Contemporary China appeared to be on the brink of finding a reliable succession principle, one that would have assured its durability and therefore its power. But it seems that President Xi Jinping and the Chinese parliament forgot the lesson of Asia’s greatest conquerors when they enabled permanent rule by undoing China’s succession principle earlier this month. Now the Chinese, like the Russians, have to think in terms of the death of a person rather than the functioning of a system.
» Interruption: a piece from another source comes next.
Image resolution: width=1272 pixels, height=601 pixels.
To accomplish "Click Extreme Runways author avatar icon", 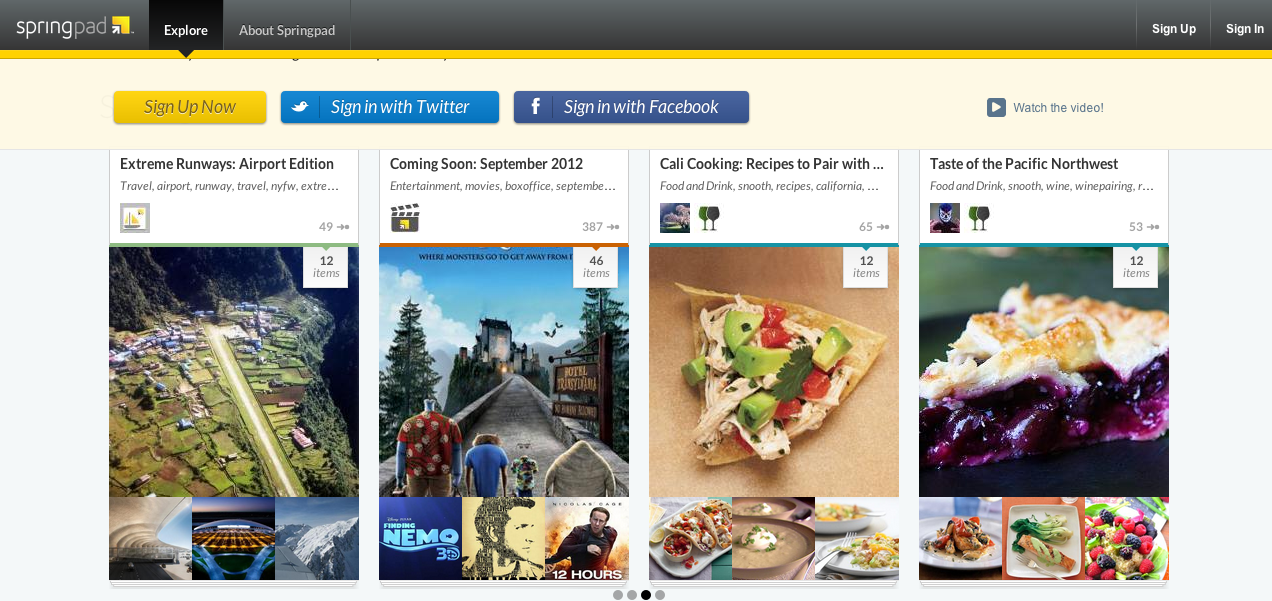I will [x=135, y=218].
For a time, it seemed that the great states of Eurasia might be moving in the direction of modern, democratic succession. Now it appears that the legacy of Communism, whose weakness was precisely the absence of a succession principle, is reasserting itself. In the 20th century, Communist revolutionaries in Russia and China dodged the issue of state continuity by saying they were not leaders of a state, but the avant garde of a world revolution still to come and a social transformation to be achieved at home. Vladimir Lenin, Josef Stalin and Mao Zedong took power by claiming to see the future and held it by eliminating rivals whose views they defined as unorthodox. Once revolutionary energy in the Soviet Union dissipated and revolutionary prospects dimmed, Leonid Brezhnev held on to power by promising comrades not to kill them and trying himself not to die. This brought the Soviet Union to the era that Russians remember as “stagnation”, the time of Putin’s youth, and to its eventual collapse. Communist China seemed to have squared the circle by introducing term limits for its supreme leader, an experiment that looked successful: Until now.
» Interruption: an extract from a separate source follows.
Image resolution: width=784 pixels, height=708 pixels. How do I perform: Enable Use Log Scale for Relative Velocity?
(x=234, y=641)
As he approaches his third decade in power, Putin proposes that the solution to stagnation is to spread the swamp around the world. His notion is that Europeans should be more like Russians, trading the benefits of the rule of law for empty self-praise and specious claims of eternal victimhood at the hands of outsiders. If Russians are to believe that there is no alternative to faked democracy, then real democracy has to seem impossible in principle, and everywhere. Russian foreign policy is anti-democratic, using televised propaganda, cyberwar and other tools to spread both cynicism and reasons for cynicism, taking advantage of open societies elsewhere to promote aspiring authoritarians. Russia’s support of the anti-democratic far-Right in Europe and the United States is a direct result of its failure to establish democracy at home.
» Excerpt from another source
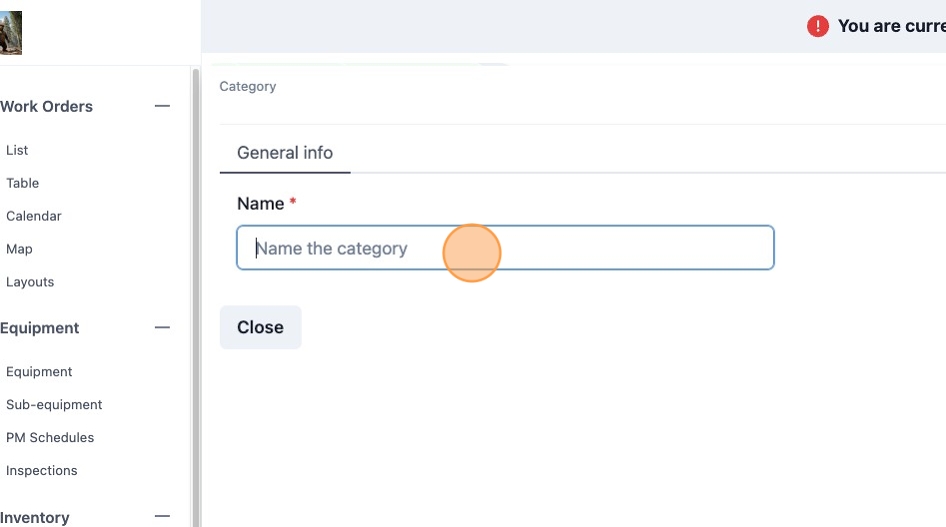Collapse the Inventory section

pyautogui.click(x=162, y=516)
Democracy is a procedure, under assault in America and elsewhere, that allows citizens a sense of confidence about the stability of their country. Without a succession principle, the flaws of individual rulers are magnified by the anxiety of everyone else. In democracy, our inescapable errors can be blamed on our elected officials, whom we can criticise and then replace. When the president of the US admires both Putin and Xi, and muses about being leader for life, as President Donald Trump did this month, the practical virtues of democracy have never been clearer.

— Washington Post

Timothy Snyder, the Levin professor of History at Yale University, is the author of the forthcoming book The Road to Unfreedom: Russia, Europe, America.